**TASK STATEMENT**
Return, word for word, the part of the library event post starting with "Events, Food, Etc." and going on through "by random drawing!".

**GIVEN TEXT**

══════

Events, Food, Etc.

Bad news: I’m ill. Good news: I finished the house scarves for Saturday’s Harry Potter party at the Library. ^_^ I’m really looking forward to it. The Festivities:

  • Watching Harry Potter and the Sorcerer’s Stone
  • Drinking home-made Butterbeer
  • Doing word-jumbles, word-searches, and Crossword puzzles
  • 4 teens winning a house scarf by random drawing!
  • Happy Holidays, Teens! ^_^

My ornament workshop was cancelled due to snow so it’s the only thing on this month, pretty much.

In other news I stumbled across a book and then 3 videos by my high school art teacher. I was just browsing the gardening section and found her book on foraging and wild foods. I checked to see if there was anything else by her and found we had 3 videos in our library! It’s lovely watching her after so many years and her recipes look delicious so I will be trying them out in the Spring. I took a class on wild foods a few years ago but these videos seem more comprehensive and being able to watch the foods being harvested and processed it helpful too.

══════

**INFORMATION SHOWN**
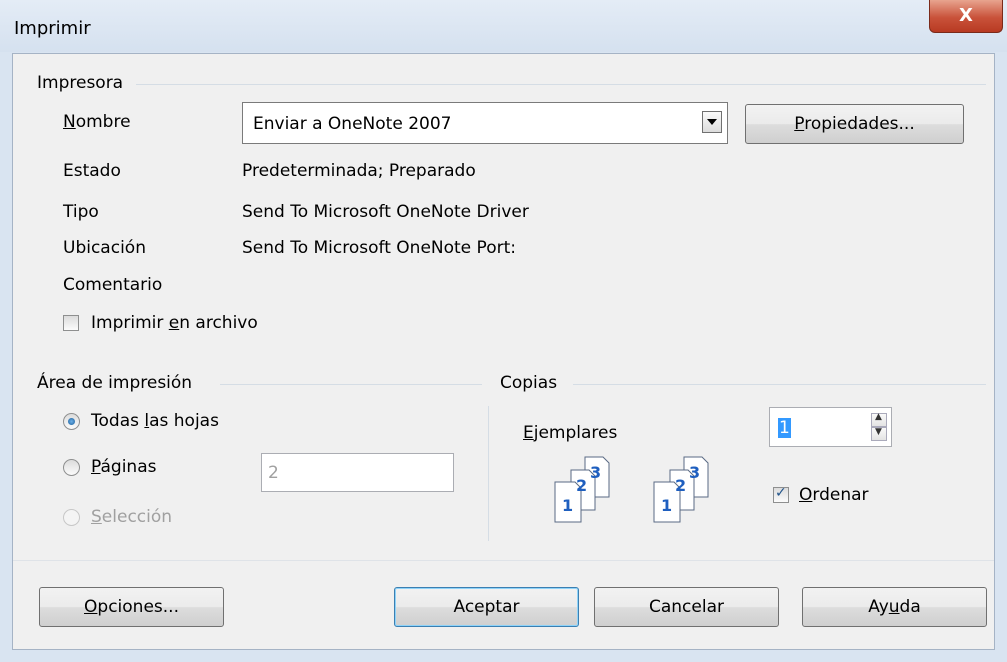 The image size is (1007, 662). Describe the element at coordinates (966, 16) in the screenshot. I see `close-button: X` at that location.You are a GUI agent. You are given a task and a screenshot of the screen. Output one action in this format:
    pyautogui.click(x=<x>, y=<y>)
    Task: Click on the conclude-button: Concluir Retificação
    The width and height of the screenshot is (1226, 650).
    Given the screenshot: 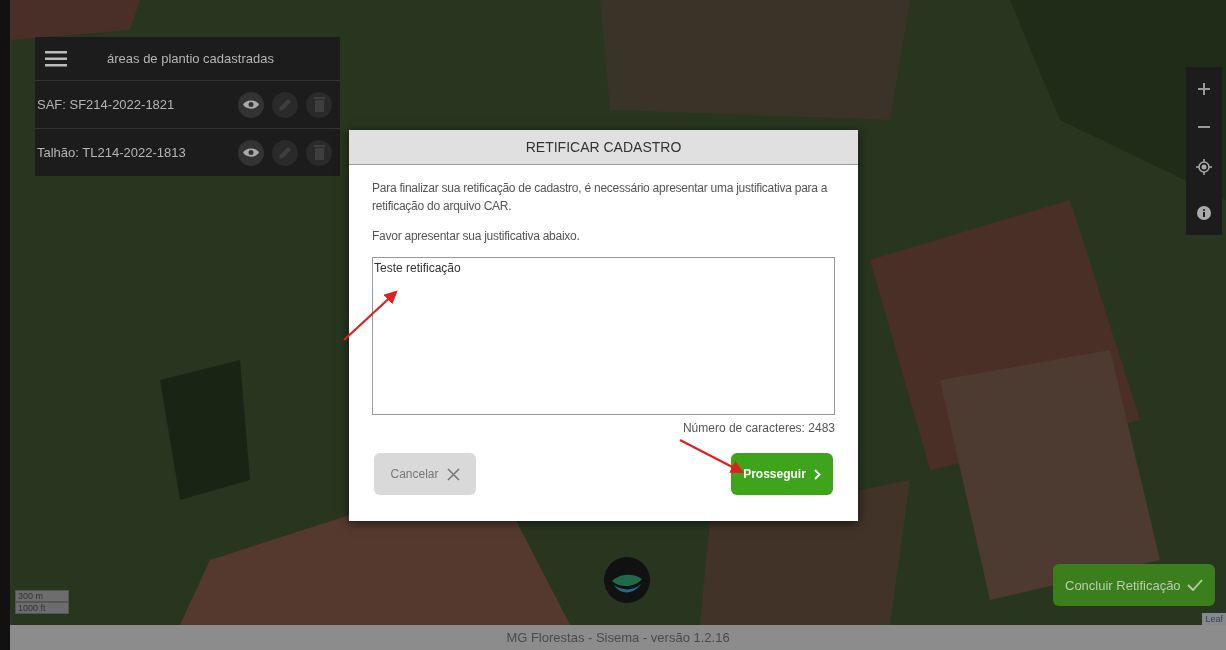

══════

**ANSWER TO THE PROBLEM**
Events, Food, Etc.

Bad news: I’m ill. Good news: I finished the house scarves for Saturday’s Harry Potter party at the Library. ^_^ I’m really looking forward to it. The Festivities:

  • Watching Harry Potter and the Sorcerer’s Stone
  • Drinking home-made Butterbeer
  • Doing word-jumbles, word-searches, and Crossword puzzles
  • 4 teens winning a house scarf by random drawing!